ぷしゅ、と軽い音を立ててキャップを開いた鈴井は、忌々しそうに眉を寄せていた。
「まぁ、でも、城田先輩、美人になったよな」
「それはさ、元々城田先輩が美人だっただけであって、『あいつ』がいきなり先輩を美人に変えたってわけじゃないだろ」
「そうかな」
竹中が率直に城田先輩を褒めれば、鈴井は直ぐに否定的に返した。
それに対して、雄大は思わず呟いてしまう。
ハッとすれば、怪訝そうな鈴井の目がこちらを見ていた。
「なに? お前も藤真凪にキャーキャーしたいの?」
「なんでそうなるんだよ」
妙に苛立った鈴井の声に、今度は雄大が眉を顰めた。
友人とはいえ、彼の言い方は気分が悪い。
朝からずっとだ。

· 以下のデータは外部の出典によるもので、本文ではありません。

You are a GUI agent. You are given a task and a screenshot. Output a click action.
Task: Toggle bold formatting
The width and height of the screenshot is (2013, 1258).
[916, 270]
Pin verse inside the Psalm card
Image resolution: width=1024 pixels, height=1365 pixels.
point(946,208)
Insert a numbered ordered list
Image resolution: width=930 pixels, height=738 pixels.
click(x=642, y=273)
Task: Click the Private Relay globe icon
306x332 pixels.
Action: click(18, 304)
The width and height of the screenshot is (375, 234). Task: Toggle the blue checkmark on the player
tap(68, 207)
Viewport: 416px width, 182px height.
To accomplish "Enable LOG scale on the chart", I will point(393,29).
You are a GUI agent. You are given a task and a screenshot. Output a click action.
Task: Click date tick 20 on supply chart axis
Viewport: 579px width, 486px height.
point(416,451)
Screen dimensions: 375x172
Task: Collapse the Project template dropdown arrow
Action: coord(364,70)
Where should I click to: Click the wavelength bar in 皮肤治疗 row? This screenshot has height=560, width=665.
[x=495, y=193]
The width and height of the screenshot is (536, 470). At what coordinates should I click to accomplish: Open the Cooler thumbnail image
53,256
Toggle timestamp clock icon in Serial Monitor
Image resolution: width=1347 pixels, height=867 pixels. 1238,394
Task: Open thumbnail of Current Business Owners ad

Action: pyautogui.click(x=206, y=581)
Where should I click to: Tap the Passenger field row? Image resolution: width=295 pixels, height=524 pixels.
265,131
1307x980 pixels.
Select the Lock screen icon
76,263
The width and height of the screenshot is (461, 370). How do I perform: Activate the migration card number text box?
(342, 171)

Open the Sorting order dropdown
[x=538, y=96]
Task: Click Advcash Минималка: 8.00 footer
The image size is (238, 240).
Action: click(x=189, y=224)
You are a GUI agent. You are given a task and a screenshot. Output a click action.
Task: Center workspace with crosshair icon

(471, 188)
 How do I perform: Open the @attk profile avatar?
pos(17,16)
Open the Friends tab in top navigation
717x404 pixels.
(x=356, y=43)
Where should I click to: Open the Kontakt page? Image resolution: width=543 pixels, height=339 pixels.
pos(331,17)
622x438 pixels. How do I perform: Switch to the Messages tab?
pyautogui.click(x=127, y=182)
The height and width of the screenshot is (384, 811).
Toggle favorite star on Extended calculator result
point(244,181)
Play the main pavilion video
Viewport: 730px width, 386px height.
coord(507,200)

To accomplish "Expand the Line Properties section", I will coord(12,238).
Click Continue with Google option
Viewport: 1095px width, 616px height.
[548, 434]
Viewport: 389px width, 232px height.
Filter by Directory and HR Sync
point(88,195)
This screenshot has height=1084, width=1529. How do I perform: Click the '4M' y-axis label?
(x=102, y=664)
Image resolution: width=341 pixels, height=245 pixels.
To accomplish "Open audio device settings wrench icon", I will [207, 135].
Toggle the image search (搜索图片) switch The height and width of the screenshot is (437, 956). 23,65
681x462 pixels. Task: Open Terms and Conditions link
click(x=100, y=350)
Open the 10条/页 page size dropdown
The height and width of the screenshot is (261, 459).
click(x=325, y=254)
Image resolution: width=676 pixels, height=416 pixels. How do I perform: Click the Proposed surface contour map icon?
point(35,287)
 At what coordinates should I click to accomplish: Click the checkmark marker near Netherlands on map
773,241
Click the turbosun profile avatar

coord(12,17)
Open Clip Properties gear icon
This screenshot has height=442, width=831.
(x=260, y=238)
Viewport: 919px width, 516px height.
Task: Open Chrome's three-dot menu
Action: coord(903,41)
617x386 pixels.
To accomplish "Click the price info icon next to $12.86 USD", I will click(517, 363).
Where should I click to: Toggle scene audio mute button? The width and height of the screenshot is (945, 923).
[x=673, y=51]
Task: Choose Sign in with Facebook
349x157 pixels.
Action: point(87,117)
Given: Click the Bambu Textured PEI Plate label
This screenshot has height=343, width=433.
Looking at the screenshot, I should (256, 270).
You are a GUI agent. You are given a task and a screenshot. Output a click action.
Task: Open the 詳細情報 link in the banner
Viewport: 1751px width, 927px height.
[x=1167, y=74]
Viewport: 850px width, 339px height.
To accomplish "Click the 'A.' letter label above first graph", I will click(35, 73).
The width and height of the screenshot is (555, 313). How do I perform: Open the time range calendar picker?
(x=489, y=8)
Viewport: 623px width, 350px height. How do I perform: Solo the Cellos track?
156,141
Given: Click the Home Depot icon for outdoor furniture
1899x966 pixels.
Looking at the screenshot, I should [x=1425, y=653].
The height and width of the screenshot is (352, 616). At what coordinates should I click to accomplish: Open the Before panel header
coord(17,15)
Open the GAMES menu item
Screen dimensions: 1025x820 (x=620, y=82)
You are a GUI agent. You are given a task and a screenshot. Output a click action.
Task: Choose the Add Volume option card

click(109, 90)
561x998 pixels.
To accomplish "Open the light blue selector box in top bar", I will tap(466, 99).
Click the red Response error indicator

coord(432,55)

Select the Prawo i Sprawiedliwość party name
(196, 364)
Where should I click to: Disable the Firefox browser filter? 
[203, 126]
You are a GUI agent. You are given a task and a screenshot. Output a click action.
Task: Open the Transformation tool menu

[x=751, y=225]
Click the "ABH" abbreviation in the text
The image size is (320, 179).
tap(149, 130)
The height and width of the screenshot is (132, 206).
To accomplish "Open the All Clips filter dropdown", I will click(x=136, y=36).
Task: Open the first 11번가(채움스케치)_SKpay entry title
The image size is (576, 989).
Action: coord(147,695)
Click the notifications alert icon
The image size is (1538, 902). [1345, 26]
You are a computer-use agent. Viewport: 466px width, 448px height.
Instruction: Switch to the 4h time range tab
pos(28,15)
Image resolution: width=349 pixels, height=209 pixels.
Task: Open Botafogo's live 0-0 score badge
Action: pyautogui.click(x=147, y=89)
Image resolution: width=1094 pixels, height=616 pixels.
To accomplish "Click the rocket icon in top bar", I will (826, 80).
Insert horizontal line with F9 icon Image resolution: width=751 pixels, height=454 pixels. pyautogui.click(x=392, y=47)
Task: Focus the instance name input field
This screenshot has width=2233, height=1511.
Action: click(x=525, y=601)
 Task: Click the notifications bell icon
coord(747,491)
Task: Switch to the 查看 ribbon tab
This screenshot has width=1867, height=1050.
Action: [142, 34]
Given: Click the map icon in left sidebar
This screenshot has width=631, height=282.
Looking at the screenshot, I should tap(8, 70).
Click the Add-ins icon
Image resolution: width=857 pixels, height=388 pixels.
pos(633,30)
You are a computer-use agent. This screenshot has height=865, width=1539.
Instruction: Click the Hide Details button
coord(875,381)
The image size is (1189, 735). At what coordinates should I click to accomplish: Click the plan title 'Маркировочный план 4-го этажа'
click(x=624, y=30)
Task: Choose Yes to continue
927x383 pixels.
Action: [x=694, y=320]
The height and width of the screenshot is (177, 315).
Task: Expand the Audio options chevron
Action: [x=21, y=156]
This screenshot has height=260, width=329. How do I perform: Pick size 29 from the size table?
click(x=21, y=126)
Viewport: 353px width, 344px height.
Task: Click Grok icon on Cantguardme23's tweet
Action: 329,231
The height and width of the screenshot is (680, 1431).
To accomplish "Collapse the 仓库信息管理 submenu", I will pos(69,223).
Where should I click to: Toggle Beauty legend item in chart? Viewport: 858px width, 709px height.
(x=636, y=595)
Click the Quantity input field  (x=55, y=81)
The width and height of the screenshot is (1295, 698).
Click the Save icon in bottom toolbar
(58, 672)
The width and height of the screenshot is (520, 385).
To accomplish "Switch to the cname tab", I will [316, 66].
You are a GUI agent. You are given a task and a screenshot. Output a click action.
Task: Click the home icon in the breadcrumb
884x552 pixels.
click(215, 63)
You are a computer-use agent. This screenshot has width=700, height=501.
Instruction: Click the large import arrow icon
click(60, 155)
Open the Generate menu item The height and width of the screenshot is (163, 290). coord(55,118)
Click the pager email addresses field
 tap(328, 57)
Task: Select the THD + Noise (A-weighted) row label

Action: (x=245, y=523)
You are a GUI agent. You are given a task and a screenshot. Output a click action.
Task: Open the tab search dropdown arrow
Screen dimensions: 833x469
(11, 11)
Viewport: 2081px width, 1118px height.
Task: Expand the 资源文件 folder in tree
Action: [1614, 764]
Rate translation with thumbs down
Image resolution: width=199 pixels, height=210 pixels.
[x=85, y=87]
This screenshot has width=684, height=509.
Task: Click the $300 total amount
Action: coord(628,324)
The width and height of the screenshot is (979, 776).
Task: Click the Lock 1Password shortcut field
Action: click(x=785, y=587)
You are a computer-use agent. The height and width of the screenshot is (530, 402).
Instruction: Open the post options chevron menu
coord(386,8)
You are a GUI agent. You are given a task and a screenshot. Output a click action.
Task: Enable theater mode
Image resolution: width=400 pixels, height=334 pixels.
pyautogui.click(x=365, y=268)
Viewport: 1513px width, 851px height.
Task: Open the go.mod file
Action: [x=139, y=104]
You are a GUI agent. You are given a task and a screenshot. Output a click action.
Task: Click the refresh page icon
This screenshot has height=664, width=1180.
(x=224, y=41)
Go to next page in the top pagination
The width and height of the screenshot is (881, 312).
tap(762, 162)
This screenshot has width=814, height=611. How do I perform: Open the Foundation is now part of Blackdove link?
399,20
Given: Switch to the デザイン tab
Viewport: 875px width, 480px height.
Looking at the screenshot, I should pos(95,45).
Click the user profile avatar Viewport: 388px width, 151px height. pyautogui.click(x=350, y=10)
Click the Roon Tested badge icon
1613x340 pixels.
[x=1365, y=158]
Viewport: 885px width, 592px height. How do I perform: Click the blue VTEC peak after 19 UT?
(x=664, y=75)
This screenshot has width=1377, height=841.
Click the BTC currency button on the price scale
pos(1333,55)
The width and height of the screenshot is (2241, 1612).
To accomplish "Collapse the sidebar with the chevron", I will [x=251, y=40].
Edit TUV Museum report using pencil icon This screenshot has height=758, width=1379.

藤真凪について、ぐちぐちと。
雄大が怒気を含ませたことに気付いたらしい鈴井は、小さな舌打ちを残して席を立った。
竹中が見上げて声を掛ければ、「購買行って来る」とだけ吐き捨てた。
「……七瀬らしくないね、こんな事で怒るなんて」
鈴井の後ろ姿を見送っていた竹中が、不思議そうに首を傾げてこちらを見た。
「鈴井が藤真の悪口ばっかり言ってるのなんて、いつもの事なのに」
「……そうだったか?」
言われてみれば、鈴井が口を開けば、流れ出てくるのは凪の悪口だった様な気がする。
いつもは聞き流していたのに、どうして今日はそれが出来なかったのだろうか。
空になった牛乳のパックを机に置いてから、小さく溜め息を吐いた。
悪口ばかりとはいえ、鈴井は凪について異常に詳しい。
なぜいきなり凪が雄大の家に来たのか相談してみようと思っていたのだが、止めた方がいいだろう。
これ以上鈴井に凪の話題を振れば、本格的な喧嘩に発展しそうな気がした。